* _EXERCISE GOAL_: The answer should be each line of the records that contains the word "coordinates"; please copy them all.

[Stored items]

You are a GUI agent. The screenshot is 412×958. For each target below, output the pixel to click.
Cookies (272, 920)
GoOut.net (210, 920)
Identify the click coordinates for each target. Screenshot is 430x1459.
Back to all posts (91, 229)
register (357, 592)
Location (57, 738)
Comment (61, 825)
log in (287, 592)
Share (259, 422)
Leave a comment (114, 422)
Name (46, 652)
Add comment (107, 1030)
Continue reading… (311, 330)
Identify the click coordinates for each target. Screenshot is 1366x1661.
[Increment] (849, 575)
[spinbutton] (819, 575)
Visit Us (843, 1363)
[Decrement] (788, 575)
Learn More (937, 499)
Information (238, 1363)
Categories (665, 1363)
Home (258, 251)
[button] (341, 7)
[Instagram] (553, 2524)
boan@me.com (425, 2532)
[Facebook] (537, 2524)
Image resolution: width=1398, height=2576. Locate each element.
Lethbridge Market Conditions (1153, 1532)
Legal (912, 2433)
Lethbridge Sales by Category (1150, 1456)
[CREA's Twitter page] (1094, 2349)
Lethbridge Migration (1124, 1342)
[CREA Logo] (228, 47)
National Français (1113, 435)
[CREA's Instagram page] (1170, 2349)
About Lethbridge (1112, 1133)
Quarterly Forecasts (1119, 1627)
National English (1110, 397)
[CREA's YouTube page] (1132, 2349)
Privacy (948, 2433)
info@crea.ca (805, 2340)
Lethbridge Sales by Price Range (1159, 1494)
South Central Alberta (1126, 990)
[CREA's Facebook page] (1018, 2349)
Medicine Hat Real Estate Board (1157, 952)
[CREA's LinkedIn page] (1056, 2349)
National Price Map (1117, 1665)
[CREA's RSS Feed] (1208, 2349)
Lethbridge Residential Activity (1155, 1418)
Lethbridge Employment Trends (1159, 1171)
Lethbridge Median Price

* _PROBLEM SOLUTION_:
Identify the click coordinates for each target. Screenshot is 430x1459.
Identify the click coordinates for each target. Screenshot is 1366x1661.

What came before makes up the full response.